Your assignment
The records that follow need to be printed exactly. Leave out each image.

- - -

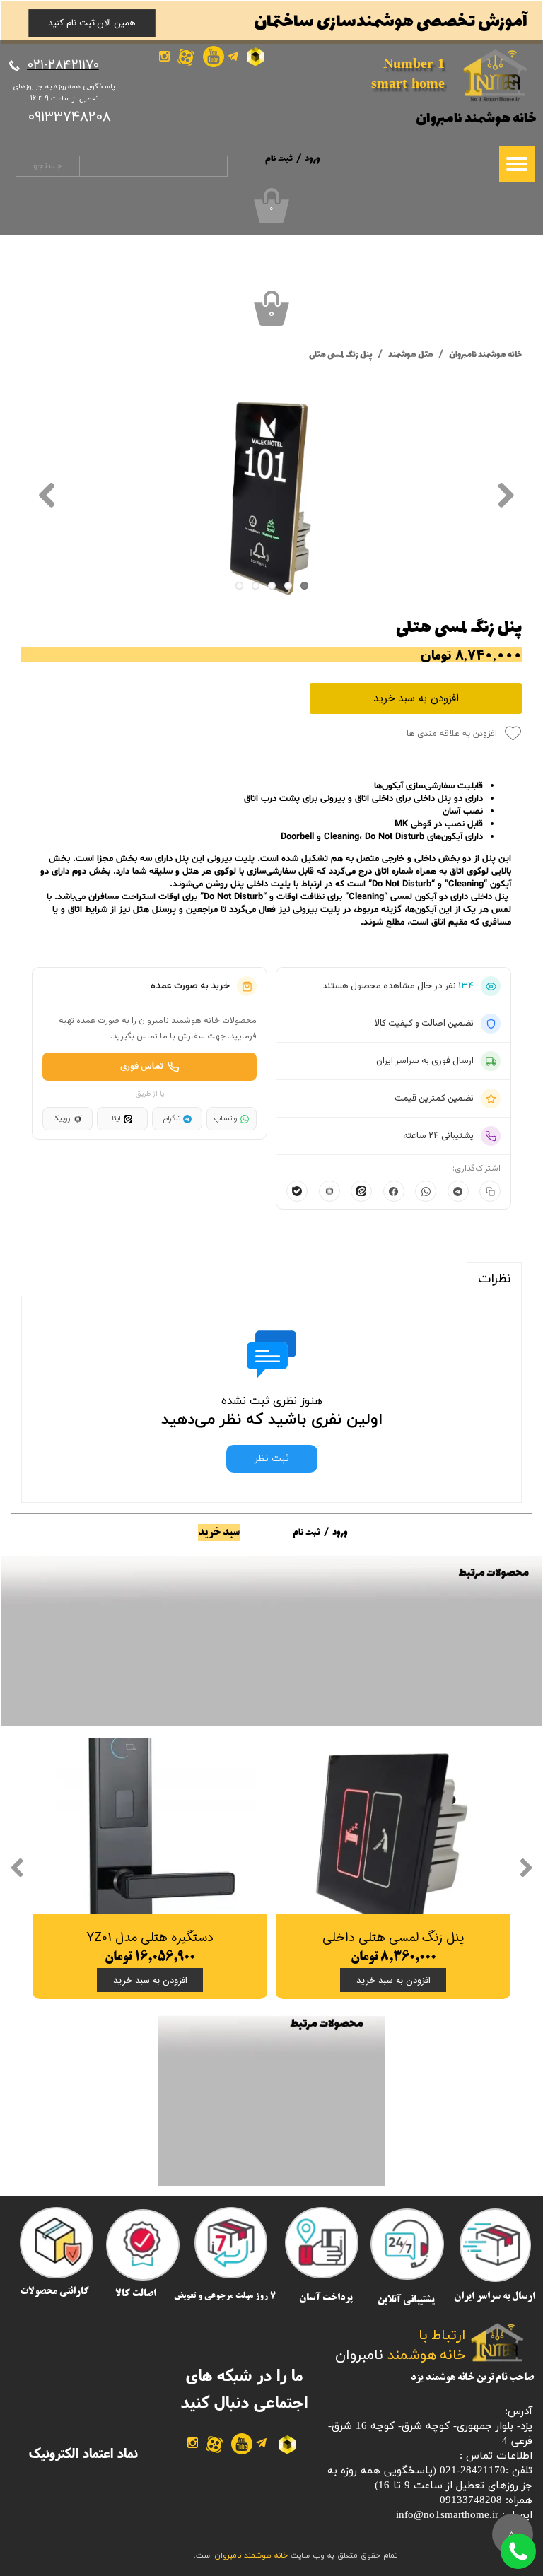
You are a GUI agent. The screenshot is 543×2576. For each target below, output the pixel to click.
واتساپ (226, 1119)
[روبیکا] (329, 1191)
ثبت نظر (272, 1458)
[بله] (297, 1191)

- - -

Reply
You are a GUI agent. The screenshot is 543×2576. For each target below, output the pixel to click.
واتساپ (226, 1119)
[روبیکا] (329, 1191)
ثبت نظر (272, 1458)
[بله] (297, 1191)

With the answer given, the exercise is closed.